Старик критически оглядел молодого человека с ног до головы и сказал, пожимая плечами:

— Вид у вас, знаете, как у питерского анархиста в семнадцатом благословенном году. А ведь к нам — барышни, дамы… да-с…

Он подошел к шкафу в углу кабинетика, раскрыл створки, сказал, сияя:

— Вот… из дома принес… От Пети остался… сыночек мой… Не откажите, голубчик, померяйте…

И передал Лебединскому плечики, на которых висели сорочка и черная тройка.

Дионисий смутился, попросил разрешения удалиться в книжный зал.

В безлюдном тесном помещении быстро надел чистую белую рубаху с запонками, повязался галстуком, натянул аспидные, хорошо отглаженные брюки, облачился в жилетку и пиджак, резко пахнущие нафталином. Вся одежда была впору, будто ее шили Дионисию специально известные в городе мастера.

В зальце висело небольшое стенное зеркало, и Лебединский поглядел в него. В стекле обозначился молодой, вполне респектабельный господин с русыми волосами и пристальным взглядом глубоких глаз.

Посматривая без особого интереса в зеркало, Дионисий с невнятной болью думал о старике. Если костюм «остался», значит, сын погиб, или не может вернуться домой, или исчез без вести в военном безбрежье России. Жаль Нила Евграфовича… А жена? Есть ли у Стадницкого жена? Наверно, нет: он ни разу не помянул о ее существовании за все время знакомства.

Впрочем, почему он должен рассказывать о себе всякому перекати-полю?

Уже шагая в директорский кабинетик, Дионисий вспомнил слово «благословенный», которым старик назвал семнадцатый год. Что это — всерьез, или ирония, или слово-случай без всякого особого значения?

Увидев Дионисия в костюме, Нил Евграфович неловко вскочил со стула и, моргая совсем по-детски, забормотал:

— Ах, господи!.. Як на яго́ шыта!

Однако вскоре овладел собой, и глаза его вновь засветились мягкой голубизной.

— Вот теперь вы, голубчик, можете зваться «библиотекарь», теперь нам с вами нисколько не стыдно за наш вид. А то, знаете ли, храм книги… Какой-никакой, а храм… Да-с…

— Спасибо, Нил Евграфович. Я не останусь в долгу.

— Ах, голубчик, какой долг? Не гаварыце глупства!

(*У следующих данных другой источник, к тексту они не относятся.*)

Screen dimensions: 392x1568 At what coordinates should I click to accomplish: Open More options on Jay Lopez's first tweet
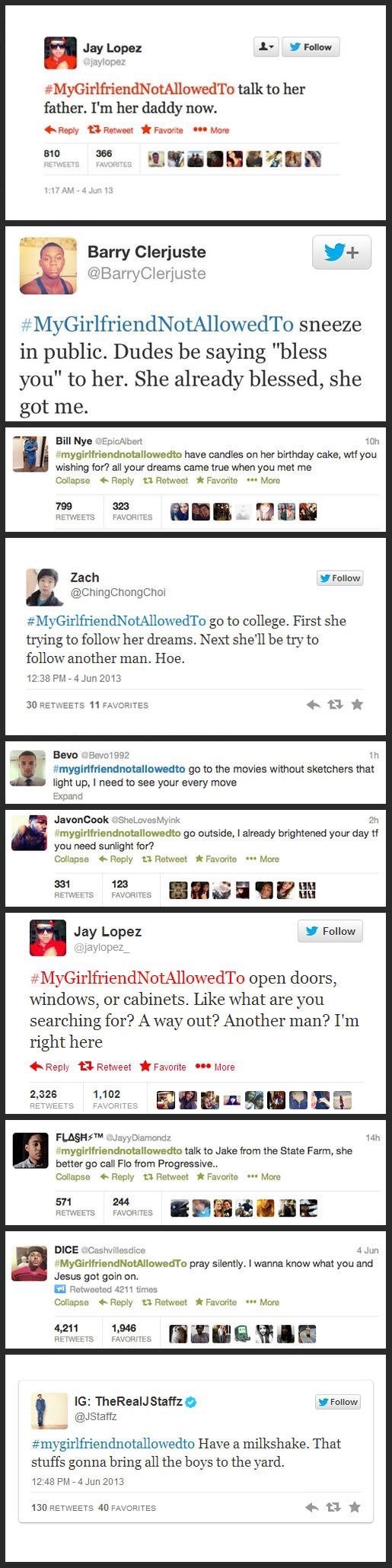click(212, 130)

В этот день Лебединский ушел раньше обычного: Филипп обещал истопить дворовую баньку и приготовить веники, чтоб ни грязинки, ни пылинки на теле.

Заметив Дионисия в строгом черном костюме, при галстуке, дворник расплылся в улыбке, и это было так диковинно, что молодой человек, в свою очередь, повеселел.

— Чисто барин, — со всех сторон разглядывая Дионисия, говорил Филипп Егорович. — Даже можно на карточку снять.

— Так уж и на карточку… — не без удовольствия отзывался Лебединский. — Да и кому ее посылать, карточку?

Как только стемнело, быстро поужинали и отправились банничать.

В смоляной тесноте комнатушки, тускло освещенной фонарем, стоял сухой нестерпимый жар.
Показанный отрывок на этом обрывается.